Envoyons Valls’er le gouvernement PS-Medef !

Le discours de politique générale de Valls devant l’Assemblée nationale et une droite hystérique, aura été sans surprise : un discours de combat contre les travailleurs et les classes populaires. Il continue la politique engagée par Ayrault, tout entière dévouée au patronat.

Certes, il a essayé de faire passer la pilule amère en jouant la compassion – « trop de souffrances et pas assez d’espérance » – avec le prétendu « pacte de solidarité », ainsi que par des petits gestes pour les plus défavorisés, mais surtout des gestes en réponse à la grogne de sa majorité.

« Plus vite et plus fort »...
Plein d’entrain et de zèle, Valls, censé porter « le renouveau et la dynamique », proclame à qui veut l’entendre qu’il entend « garder le cap » pour aller « plus vite et plus fort » : en un mot, accélérer les réformes contre les travailleurs et les classes populaires. Comme prévu, le Pacte de responsabilité, ce sera 30 milliards pour les patrons, sans même que le Parlement n’en débatte, avec en prime une diminution de l’impôt sur les sociétés ramené à 28 % d’ici 2020, et quelque 50 milliards minimum d’économies à réaliser au détriment des services publics, de la protection sociale et des collectivités locales.
Pour les salariés, la solidarité sera beaucoup plus symbolique : les 500 euros annuels au 1er janvier 2015 pour les smicards résultent du transfert d’une partie des cotisations salariales vers le salaire net. On est loin du compte, course à la compétitivité oblige !
Mais Valls ne s’adressait pas aux classes populaires, il voulait rassembler sa propre majorité tout en caressant la droite dans le sens du poil. Il s’est mis en scène, son « efficacité », sa méthode, illustrées par sa volonté de faire voter le Pacte de responsabilité avec le vote de confiance, sans débat ni amendements. Une volonté de mettre sa propre majorité au pas...

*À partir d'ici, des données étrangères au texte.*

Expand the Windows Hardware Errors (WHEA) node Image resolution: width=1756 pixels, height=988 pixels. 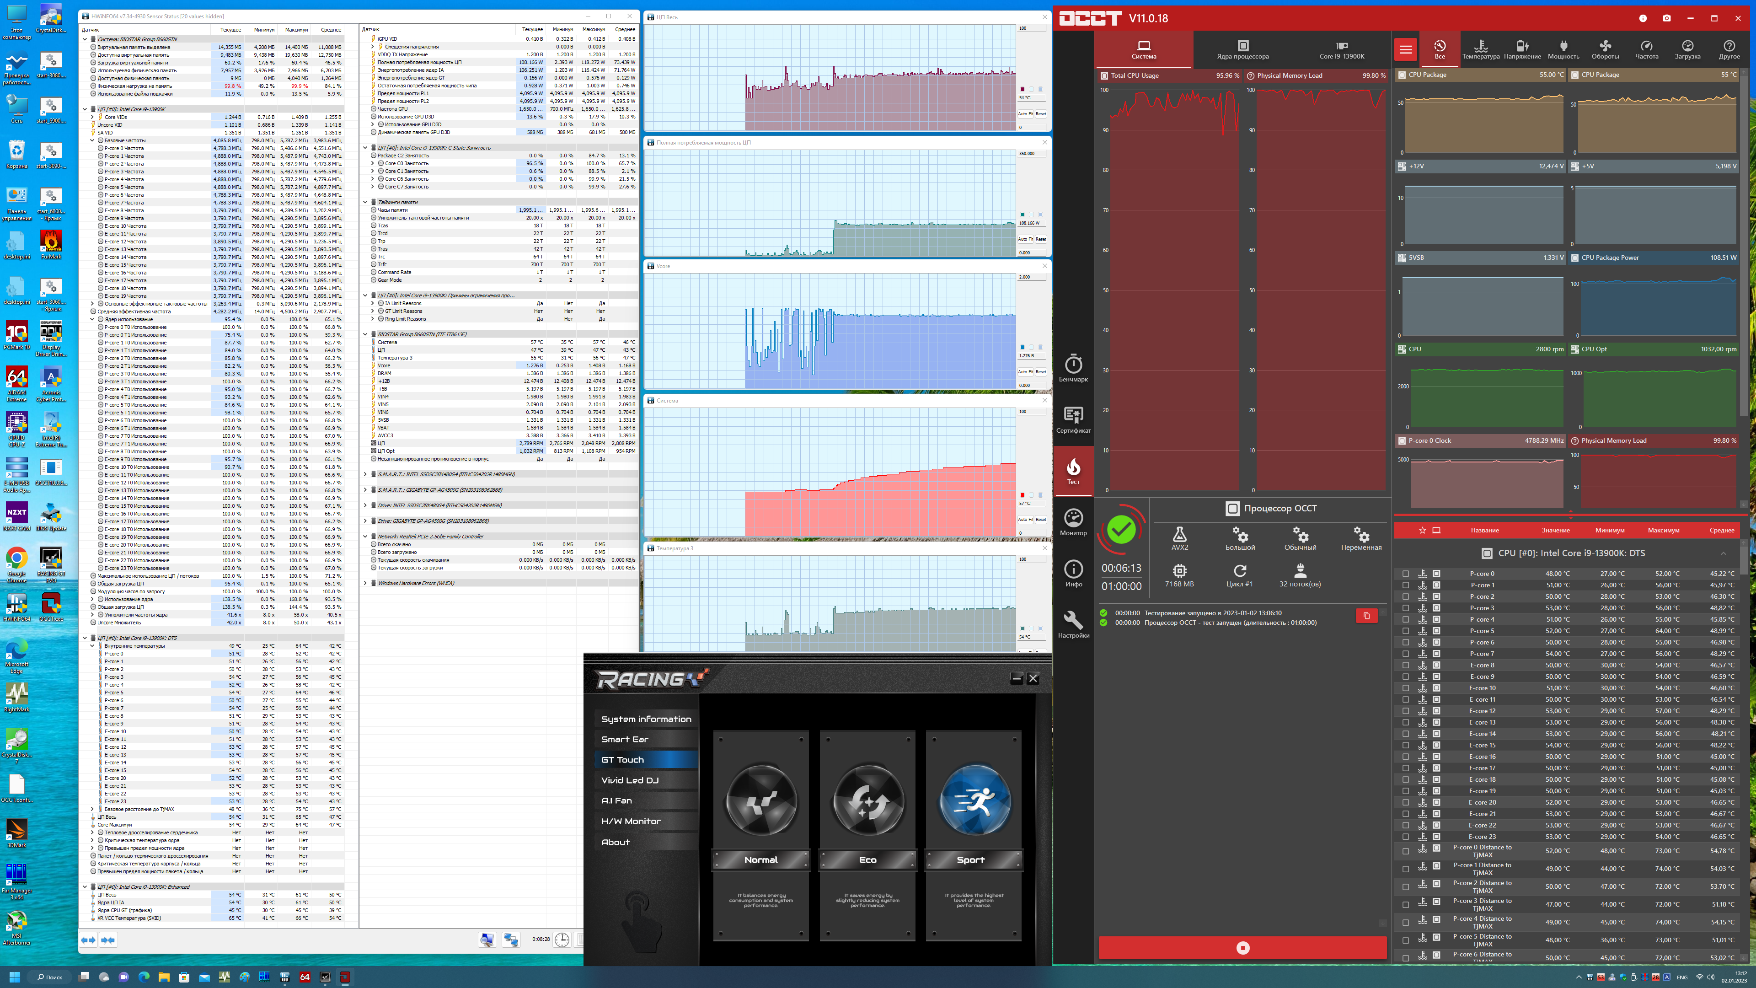tap(365, 583)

La fronde des velléitaires
Rarement un Premier ministre aura suscité, dès son intronisation, autant de méfiance voire d’hostilité dans son propre camp. Il a largement obtenu la confiance, même la majorité des députés d’EÉLV l’ont votée, mais il n’empêche.
Ces carriéristes s’inquiètent pour leur avenir et ne veulent pas sombrer avec Hollande et son Premier ministre. Ils ne croient pas au baratin de Valls sur son « équipe resserrée, cohérente et soudée » censée attaquer « une nouvelle étape » du quinquennat après la débâcle des municipales. Ils veulent faire entendre leur différence, se démarquer, pour ne pas injurier leur avenir. Députés d’EÉLV ou gauche du PS, ils ne croient pas aux capacités du gouvernement Valls de surmonter le rejet populaire, et s’agitent, en réalité impuissants à porter une autre politique, uniquement soucieux de leur carrière.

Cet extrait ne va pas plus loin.